Serum amyloid A, phospholipase A2-IIA and C-reactive protein as inflammatory biomarkers for prostate diseases

Serum amyloid A (SAA), secreted group IIA phospholipase A(2) (sPLA(2)-IIA), and C-reactive protein (CRP) are acute-phase proteins whose serum concentrations increase not only during inflammatory disorders, but also in the course of malignant diseases. In this study we analyzed serum levels of these inflammatory markers along with prostate-specific antigens (PSA) in patients with benign prostatic hyperplasia (BPH, n = 55), localized prostate cancers (PCa, n = 55), and metastatic prostate cancers (mPCa, n = 27) using immunological assays. We found that in comparison to healthy individuals (n = 55), patients with BPH, PCa and mPCa have elevated serum levels of SAA, sPLA(2)-IIA, and CRP, in addition to elevated levels of PSA. Significant differences with respect to inflammatory biomarkers were found between localized and metastatic PCa (p < 0.001), suggesting a prognostic value of these parameters. In addition, serum concentrations of SAA and sPLA(2)-IIA positively correlate with CRP in BPH patients (p < 0.05) and in patients with PCa and mPCa (p < 0.001), but not with PSA levels, Gleason score, or tumor stage, emphasizing a role of SAA and sPLA(2)-IIA as circulating biomarkers of inflammation rather than of neoplastic transformation. In contrast to PSA, which differed significantly between BPH and localized PCa patients (p < 0.01), such a difference was not found for SAA, sPLA(2)-IIA, and CRP. In order to elucidate whether the elevated levels of SAA and sPLA(2)-IIA can be caused by cancer cell-associated synthesis, in vitro studies were performed.
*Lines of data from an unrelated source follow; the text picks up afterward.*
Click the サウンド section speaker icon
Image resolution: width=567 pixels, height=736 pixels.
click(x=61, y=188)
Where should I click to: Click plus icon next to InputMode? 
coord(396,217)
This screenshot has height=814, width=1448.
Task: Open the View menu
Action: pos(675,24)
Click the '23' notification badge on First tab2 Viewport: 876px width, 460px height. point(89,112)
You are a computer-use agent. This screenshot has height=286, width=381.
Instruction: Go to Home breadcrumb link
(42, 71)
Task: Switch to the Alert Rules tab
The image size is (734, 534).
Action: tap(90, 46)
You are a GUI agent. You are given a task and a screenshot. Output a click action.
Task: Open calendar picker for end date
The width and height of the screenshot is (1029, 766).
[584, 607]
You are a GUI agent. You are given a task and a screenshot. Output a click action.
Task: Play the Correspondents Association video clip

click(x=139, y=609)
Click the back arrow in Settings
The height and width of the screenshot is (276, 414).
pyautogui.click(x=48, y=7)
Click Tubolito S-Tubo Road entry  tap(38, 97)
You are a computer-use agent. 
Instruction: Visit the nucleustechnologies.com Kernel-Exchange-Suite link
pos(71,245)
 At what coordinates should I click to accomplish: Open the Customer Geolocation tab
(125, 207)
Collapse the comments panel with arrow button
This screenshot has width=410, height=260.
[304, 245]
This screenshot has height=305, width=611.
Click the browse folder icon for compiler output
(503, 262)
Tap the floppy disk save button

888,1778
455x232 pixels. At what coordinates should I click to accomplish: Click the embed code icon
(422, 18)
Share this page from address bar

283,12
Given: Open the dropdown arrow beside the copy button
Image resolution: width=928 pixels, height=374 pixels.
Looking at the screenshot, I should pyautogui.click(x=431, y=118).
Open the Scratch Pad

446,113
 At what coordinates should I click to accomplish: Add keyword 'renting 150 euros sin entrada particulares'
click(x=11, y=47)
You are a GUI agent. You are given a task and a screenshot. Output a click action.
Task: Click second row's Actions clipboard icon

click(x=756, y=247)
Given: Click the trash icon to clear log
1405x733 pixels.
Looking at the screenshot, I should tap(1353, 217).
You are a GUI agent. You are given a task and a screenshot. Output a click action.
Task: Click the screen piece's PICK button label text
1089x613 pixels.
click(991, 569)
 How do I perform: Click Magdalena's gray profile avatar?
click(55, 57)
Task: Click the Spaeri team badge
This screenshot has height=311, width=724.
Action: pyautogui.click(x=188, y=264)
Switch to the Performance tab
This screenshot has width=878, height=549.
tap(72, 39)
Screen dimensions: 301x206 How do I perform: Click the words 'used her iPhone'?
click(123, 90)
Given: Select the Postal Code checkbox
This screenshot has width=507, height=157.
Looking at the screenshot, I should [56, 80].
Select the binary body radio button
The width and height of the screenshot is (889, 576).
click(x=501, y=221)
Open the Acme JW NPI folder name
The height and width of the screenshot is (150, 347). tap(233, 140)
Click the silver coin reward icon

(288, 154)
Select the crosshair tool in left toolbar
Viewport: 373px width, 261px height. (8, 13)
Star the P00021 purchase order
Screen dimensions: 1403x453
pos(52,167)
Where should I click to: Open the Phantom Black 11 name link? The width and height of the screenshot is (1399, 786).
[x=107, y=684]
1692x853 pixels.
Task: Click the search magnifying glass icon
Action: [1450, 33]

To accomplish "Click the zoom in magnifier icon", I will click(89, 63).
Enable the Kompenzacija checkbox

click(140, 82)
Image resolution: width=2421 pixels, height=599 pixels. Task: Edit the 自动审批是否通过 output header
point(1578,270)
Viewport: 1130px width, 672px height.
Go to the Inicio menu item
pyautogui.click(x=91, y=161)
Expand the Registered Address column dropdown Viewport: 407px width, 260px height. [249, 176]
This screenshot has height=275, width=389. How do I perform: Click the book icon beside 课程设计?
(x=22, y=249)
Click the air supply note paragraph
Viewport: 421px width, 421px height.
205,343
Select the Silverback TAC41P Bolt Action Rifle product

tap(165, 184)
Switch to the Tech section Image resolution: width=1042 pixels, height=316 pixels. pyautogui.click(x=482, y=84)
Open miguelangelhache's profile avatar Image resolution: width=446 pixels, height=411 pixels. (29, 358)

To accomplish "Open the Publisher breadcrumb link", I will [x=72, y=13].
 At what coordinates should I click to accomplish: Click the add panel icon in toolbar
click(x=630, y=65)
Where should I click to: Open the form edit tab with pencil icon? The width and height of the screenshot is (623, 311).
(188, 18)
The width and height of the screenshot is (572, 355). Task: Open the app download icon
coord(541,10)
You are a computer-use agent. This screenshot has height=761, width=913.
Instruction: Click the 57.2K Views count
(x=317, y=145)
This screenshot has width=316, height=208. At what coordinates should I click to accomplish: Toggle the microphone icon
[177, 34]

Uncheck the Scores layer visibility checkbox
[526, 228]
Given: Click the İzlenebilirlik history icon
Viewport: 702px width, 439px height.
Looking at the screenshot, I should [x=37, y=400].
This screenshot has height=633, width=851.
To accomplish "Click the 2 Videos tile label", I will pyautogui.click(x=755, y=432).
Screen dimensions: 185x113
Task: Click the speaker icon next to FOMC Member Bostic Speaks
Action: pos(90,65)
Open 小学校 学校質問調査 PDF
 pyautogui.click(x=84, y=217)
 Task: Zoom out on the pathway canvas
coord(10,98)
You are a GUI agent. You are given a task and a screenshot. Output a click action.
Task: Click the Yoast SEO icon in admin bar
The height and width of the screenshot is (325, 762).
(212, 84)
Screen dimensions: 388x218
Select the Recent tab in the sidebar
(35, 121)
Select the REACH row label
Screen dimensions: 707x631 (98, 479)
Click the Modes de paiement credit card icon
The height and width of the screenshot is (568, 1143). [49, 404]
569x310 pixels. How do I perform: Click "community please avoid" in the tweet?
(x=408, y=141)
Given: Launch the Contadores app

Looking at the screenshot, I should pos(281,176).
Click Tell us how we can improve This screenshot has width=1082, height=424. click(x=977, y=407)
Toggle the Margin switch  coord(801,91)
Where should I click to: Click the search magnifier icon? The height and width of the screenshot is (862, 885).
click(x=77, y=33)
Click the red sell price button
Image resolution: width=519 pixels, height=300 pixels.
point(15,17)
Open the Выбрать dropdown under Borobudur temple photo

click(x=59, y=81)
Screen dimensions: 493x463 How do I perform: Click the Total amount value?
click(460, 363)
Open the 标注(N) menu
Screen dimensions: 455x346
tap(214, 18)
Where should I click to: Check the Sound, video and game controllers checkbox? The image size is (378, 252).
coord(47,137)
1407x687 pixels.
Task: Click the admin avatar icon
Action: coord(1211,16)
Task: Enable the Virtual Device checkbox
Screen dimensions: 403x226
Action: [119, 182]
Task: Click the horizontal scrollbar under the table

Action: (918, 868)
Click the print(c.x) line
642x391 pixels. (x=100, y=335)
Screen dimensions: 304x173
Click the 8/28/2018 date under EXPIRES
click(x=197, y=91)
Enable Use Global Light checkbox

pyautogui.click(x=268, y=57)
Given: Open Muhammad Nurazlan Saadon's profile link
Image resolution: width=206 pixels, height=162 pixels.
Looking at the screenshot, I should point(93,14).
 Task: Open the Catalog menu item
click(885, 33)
These analyses demonstrated the expression of SAA and sPLA(2)-IIA in LNCaP and PC-3 prostate cell lines, which can be further upregulated by pro-inflammatory cytokines in a cell type-dependent manner. This might suggest that, in addition to the hepatic origin, SAA and sPLA(2)-IIA can also be synthesized and secreted by prostatic cancer tissue itself. The results of the present study emphasize the utility of SAA, sPLA(2)-IIA, and CRP as circulating biomarkers of inflammation during BPH development and PCa progression.